O Governo do Paraná anunciou uma mudança significativa na cobrança do Imposto sobre Circulação de Mercadorias e Serviços (ICMS) para produtos como eletrônicos, eletroeletrônicos, eletrodomésticos, aparelhos celulares e cartões inteligentes. Por meio da Secretaria da Fazenda (Sefa) e Receita Estadual, o estado retirou esses itens do regime de Substituição Tributária (ST), com efeitos retroativos a 1º de março. Os decretos oficiais devem ser publicados nos próximos dias.
A medida atende a um pedido formalizado pelo Paraná no Conselho Nacional de Política Fazendária (Confaz), através dos Protocolos ICMS nº 2 e 3 e do Convênio ICMS nº 24, que promoveram alterações nas regras de substituição tributária entre os estados. Segundo o secretário da Fazenda, Norberto Ortigara, a ação visa atualizar o modelo de tributação, alinhando o estado às diretrizes nacionais e preparando-o para a transição da Reforma Tributária. "Estamos promovendo uma atualização importante no modelo de tributação desses produtos, alinhando o Paraná às diretrizes nacionais e preparando o Estado para a transição da Reforma Tributária. A medida reduz distorções, melhora o ambiente de negócios e fortalece a competitividade do varejo paranaense", afirmou Ortigara.

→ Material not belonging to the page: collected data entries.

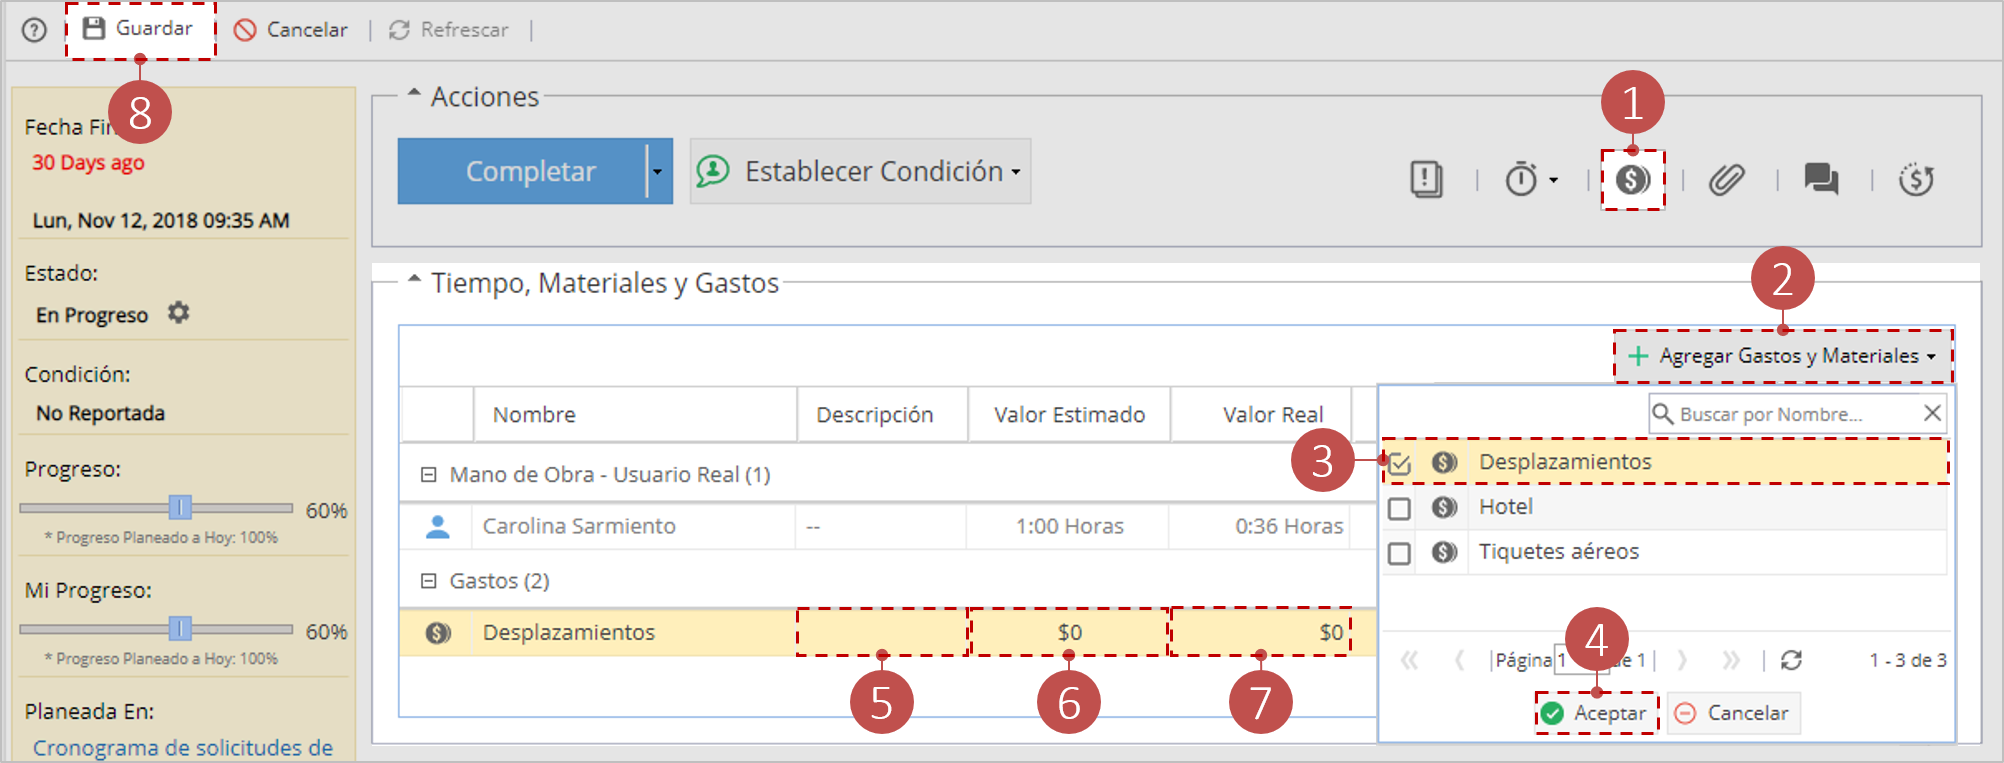Click the exclamation alert note icon
The width and height of the screenshot is (2004, 763).
(x=1426, y=180)
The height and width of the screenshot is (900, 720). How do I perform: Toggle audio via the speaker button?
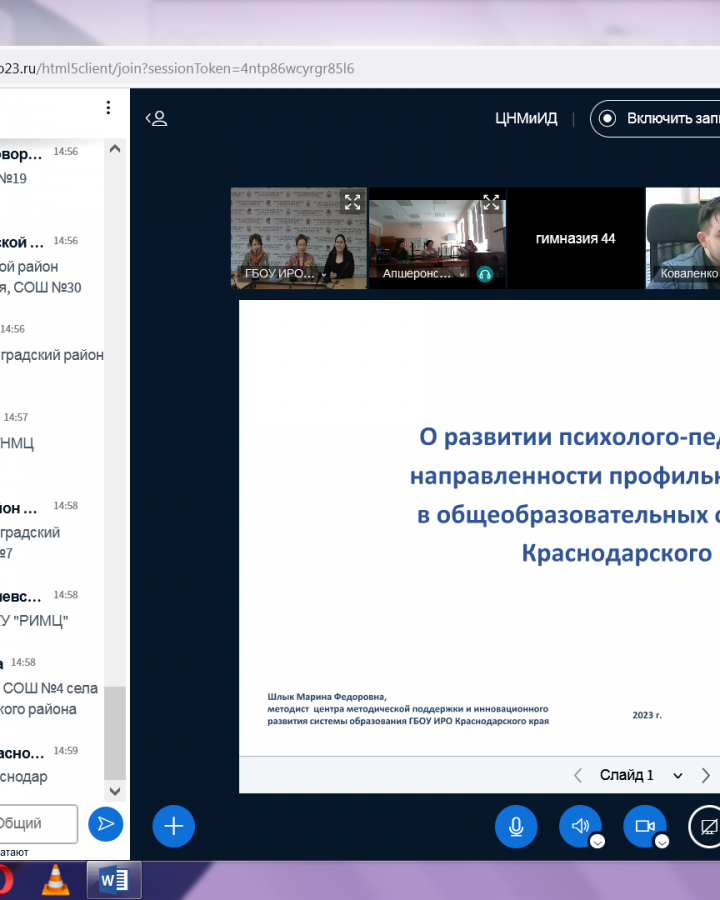579,826

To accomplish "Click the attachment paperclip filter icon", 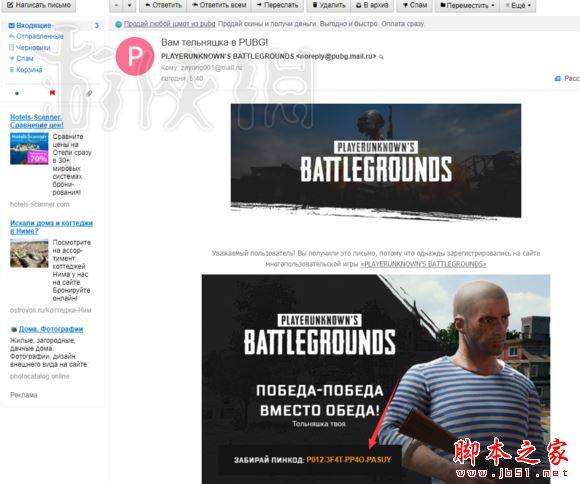I will tap(89, 93).
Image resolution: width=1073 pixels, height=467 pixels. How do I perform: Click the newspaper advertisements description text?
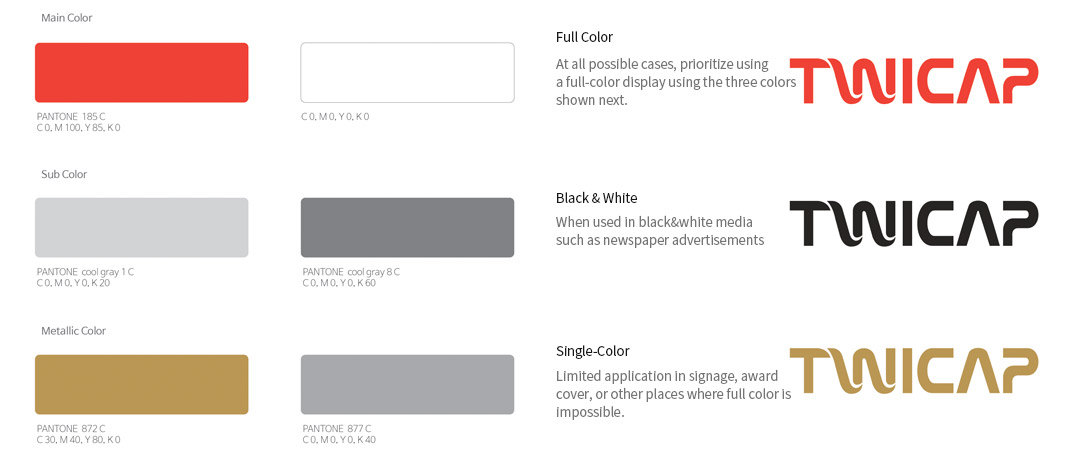(x=660, y=231)
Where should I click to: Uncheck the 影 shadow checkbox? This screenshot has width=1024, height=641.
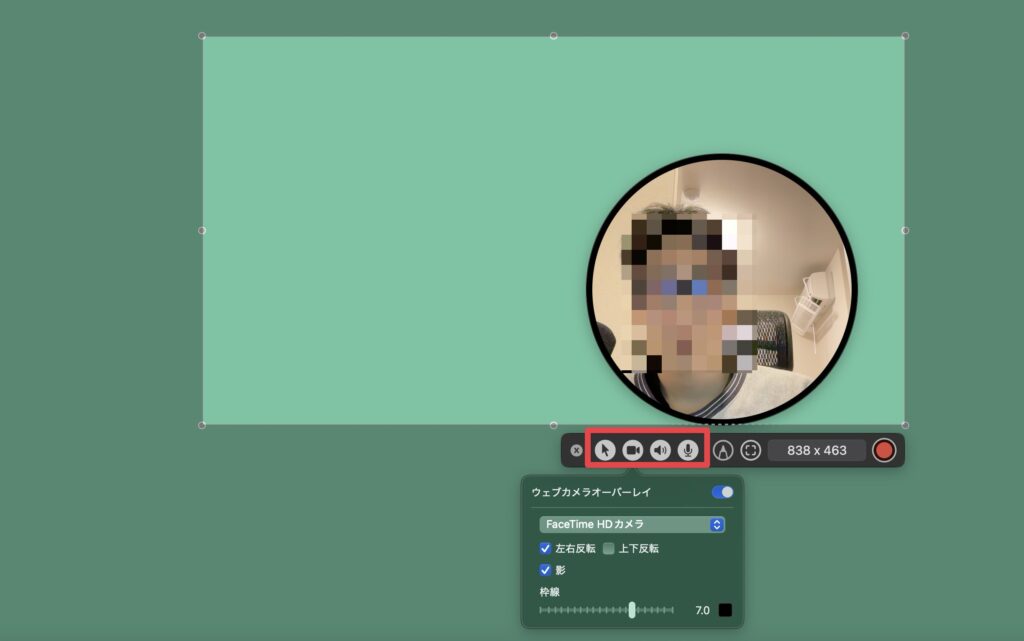point(545,570)
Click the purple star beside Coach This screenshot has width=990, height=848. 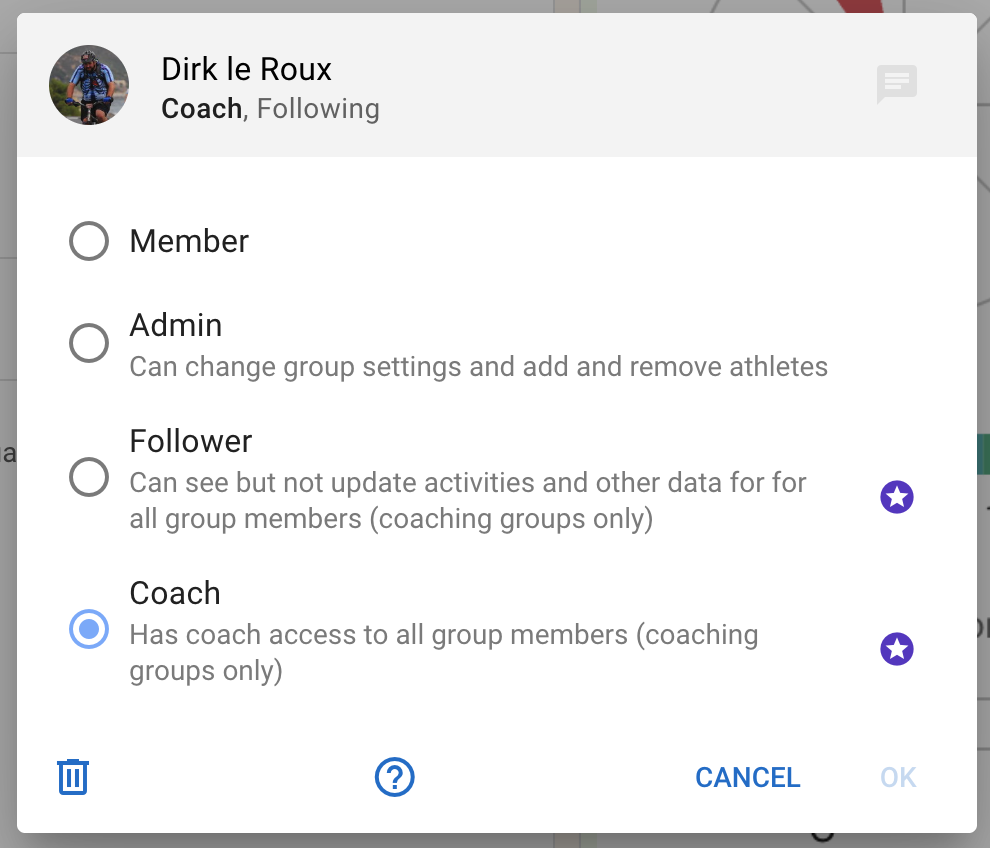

A retirada da ST integra um processo de modernização do sistema tributário estadual e está alinhada à transição para a Reforma Tributária. O objetivo é eliminar a sistemática de antecipação do imposto com base em margens de valor agregado presumidas, um modelo em que o ICMS é recolhido antecipadamente pela indústria ou importador, considerando um preço final estimado pelo Fisco. Com o fim da ST para esses produtos, o imposto passa a incidir sobre o valor real da venda ao consumidor final.
Na prática, o recolhimento deixa de ser concentrado na etapa inicial da cadeia e passa a ocorrer no momento da venda pelo varejista, dentro do regime normal de apuração do ICMS. Isso significa que, em vez de a indústria ou importador pagar o imposto antecipadamente com base em um valor presumido, o tributo será calculado e pago pelo varejista com base no preço efetivo da transação, o que pode refletir melhor a realidade do mercado e reduzir distorções.
A retirada da ST desses segmentos acompanha uma tendência observada em diferentes unidades da federação, que vêm revendo regimes de substituição tributária para simplificar a conformidade fiscal e adequar a tributação às novas diretrizes nacionais previstas para 2026. Essa movimentação é parte de um esforço mais amplo para harmonizar as regras tributárias em todo o país, facilitando o comércio interestadual e preparando o terreno para a implementação da Reforma Tributária.
Além dessa medida, o Paraná tem outras iniciativas em andamento para modernizar sua economia. Por exemplo, o programa Regulariza Paraná foi prorrogado, dando aos cidadãos até o fim de março para quitar dívidas com descontos. Já o Paraná Competitivo, segundo estudos, pode ter um impacto anual de R$ 13 bilhões no Produto Interno Bruto (PIB) do estado até 2035, indicando um esforço contínuo para melhorar o ambiente de negócios e impulsionar o crescimento econômico.
Essas mudanças são vistas como um passo importante para tornar o sistema tributário mais justo e eficiente, beneficiando tanto os consumidores, que podem ter preços mais transparentes, quanto os varejistas, que ganham em competitividade. A expectativa é que, com a eliminação da ST para esses produtos, o Paraná se torne um estado mais atrativo para investimentos e comércio, alinhando-se às melhores práticas nacionais e internacionais.